A profile may appear because:
- a backend system sent a CDP event for that person
- an ingested event contained identifiers that resolved to a new or existing profile
- later events added more identifiers or updated profile-level facts
This makes it possible to prepare customer-level facts such as balances or loyalty status before the customer ever opens a ResultFly experience.
Profile vs Campaign Variables
Profiles belong to the CDP. They describe the customer and connect to identifiers, communication channels, event history, derived attributes, segments, and exports.
Campaign variables belong to campaign runtime execution. They describe state that a campaign flow needs while it runs for a participant.
Examples:
- “Loyalty status is Gold” belongs on the profile.
- “The customer has an email channel with consent granted” belongs in communication channels.
- “The customer completed a purchase yesterday” belongs in CDP event history.
- “The customer has 2 attempts left in this campaign” belongs in campaign variables.
- “The customer has completed step 3 of this campaign flow” belongs in campaign variables.
This separation matters even when a runtime variable uses a broad scope such as state.user_global.*. It is still runtime state, not the canonical customer profile.
Use the profile or another CDP entity when a value must be reused for customer understanding, segmentation, audience export, or cross-campaign business decisions.
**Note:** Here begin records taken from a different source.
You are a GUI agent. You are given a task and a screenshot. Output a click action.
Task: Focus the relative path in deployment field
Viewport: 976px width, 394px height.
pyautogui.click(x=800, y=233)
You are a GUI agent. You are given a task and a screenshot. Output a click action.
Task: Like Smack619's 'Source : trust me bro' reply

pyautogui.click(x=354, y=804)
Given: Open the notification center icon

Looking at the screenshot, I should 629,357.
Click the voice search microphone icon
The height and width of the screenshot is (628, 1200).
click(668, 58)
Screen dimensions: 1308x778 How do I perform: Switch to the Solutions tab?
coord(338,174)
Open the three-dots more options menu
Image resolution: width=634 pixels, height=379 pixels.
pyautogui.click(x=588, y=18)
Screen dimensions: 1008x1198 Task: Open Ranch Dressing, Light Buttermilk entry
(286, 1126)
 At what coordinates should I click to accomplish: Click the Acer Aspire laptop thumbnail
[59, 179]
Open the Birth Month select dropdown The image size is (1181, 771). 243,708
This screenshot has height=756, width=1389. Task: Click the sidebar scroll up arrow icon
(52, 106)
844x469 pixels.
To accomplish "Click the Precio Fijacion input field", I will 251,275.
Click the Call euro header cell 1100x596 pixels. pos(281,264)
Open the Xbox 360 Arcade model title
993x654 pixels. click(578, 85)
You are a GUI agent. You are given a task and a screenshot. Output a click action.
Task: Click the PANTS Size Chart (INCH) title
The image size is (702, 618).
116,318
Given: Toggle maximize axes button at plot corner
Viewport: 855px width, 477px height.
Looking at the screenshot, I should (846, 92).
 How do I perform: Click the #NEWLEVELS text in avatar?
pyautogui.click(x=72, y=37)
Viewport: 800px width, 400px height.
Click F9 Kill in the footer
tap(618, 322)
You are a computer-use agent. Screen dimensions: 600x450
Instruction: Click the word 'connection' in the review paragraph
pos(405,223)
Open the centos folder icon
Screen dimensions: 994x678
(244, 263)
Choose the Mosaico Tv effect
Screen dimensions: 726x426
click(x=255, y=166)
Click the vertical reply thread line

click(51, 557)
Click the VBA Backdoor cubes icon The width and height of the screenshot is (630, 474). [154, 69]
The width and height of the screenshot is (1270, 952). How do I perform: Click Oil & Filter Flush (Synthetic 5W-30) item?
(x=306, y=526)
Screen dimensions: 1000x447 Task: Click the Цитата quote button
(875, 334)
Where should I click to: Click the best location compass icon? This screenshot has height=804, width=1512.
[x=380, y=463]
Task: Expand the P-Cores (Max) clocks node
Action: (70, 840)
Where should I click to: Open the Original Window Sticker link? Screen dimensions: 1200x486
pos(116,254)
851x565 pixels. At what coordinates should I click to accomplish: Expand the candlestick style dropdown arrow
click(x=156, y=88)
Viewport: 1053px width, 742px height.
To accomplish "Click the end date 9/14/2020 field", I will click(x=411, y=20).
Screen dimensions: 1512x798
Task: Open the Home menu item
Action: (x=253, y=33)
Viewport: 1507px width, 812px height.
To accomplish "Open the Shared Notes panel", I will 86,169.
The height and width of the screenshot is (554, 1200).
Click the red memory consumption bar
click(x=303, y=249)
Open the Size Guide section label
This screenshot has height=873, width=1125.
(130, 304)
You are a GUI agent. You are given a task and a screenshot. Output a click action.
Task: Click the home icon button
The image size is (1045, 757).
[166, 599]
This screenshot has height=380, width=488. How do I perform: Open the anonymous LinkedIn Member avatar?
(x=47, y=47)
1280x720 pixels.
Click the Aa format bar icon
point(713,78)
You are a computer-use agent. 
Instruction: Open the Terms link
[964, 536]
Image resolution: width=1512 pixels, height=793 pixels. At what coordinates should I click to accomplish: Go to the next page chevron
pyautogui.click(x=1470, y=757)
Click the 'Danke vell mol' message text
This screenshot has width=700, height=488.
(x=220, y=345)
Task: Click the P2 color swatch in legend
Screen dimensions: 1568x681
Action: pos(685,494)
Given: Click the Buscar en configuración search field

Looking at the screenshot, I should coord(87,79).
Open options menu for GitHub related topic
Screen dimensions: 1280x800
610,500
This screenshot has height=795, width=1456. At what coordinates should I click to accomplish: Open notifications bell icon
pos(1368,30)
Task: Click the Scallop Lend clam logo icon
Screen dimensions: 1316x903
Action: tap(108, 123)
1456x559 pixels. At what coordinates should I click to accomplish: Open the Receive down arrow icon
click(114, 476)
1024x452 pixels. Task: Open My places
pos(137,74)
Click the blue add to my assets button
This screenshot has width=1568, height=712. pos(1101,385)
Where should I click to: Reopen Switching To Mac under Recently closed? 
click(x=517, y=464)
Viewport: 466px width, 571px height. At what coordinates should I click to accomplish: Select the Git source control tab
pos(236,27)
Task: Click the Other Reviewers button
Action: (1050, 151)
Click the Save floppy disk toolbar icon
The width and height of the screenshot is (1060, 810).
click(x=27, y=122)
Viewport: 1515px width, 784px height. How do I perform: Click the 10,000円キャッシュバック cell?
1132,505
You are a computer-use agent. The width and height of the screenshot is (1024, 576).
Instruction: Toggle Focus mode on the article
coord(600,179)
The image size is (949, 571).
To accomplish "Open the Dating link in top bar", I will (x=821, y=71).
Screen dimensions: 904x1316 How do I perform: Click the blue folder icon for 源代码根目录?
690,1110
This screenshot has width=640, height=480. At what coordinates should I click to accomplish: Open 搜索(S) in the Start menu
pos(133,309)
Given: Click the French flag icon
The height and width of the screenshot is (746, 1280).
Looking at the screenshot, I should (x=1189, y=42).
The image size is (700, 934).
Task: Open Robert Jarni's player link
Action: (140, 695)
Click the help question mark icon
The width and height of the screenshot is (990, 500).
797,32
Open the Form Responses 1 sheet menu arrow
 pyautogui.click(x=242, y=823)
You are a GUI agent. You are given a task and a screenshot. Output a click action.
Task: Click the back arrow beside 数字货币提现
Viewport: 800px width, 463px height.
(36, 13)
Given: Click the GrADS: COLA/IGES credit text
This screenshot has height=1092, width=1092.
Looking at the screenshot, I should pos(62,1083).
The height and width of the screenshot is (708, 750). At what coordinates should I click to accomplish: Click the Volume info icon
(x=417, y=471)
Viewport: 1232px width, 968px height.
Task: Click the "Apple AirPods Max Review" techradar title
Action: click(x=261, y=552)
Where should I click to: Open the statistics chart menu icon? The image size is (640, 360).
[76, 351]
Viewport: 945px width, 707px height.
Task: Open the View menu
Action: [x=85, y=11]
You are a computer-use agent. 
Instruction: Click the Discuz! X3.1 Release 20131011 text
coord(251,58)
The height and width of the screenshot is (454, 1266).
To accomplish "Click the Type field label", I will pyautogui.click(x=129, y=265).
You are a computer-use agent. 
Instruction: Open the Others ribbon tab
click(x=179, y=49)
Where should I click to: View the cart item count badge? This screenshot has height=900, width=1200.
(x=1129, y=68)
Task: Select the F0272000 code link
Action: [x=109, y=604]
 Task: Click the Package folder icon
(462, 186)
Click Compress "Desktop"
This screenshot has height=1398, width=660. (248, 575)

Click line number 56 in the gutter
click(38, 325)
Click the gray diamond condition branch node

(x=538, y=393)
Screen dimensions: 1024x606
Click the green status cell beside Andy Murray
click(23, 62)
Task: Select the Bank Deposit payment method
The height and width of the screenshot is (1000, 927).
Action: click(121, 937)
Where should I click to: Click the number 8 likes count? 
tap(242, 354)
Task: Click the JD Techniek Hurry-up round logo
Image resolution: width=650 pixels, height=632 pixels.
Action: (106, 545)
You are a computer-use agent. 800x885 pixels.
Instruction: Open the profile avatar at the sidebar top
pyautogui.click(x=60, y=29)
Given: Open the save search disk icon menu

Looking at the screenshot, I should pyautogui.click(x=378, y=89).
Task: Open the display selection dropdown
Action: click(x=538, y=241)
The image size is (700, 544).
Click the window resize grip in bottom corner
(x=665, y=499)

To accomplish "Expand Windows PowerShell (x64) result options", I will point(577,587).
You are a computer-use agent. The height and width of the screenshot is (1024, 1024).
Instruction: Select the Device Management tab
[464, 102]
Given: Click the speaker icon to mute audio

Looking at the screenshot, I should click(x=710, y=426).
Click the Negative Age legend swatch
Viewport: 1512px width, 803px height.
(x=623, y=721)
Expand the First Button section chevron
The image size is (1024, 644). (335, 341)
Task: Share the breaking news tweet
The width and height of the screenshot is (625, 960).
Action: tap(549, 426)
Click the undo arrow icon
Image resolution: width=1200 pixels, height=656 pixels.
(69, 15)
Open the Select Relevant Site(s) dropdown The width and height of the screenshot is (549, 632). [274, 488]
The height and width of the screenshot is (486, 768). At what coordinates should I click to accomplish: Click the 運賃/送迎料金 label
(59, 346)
Use campaign variables when a value controls campaign mechanics, counters, limits, branching, or progress inside a specific ResultFly experience.
If a campaign interaction creates a durable customer fact, model it as a CDP event through the governed ingest path. Where the CDP contract and backend implementation support it, that event can update profile facts or backend-defined derived attributes. Do not use a runtime variable as a substitute for canonical customer data.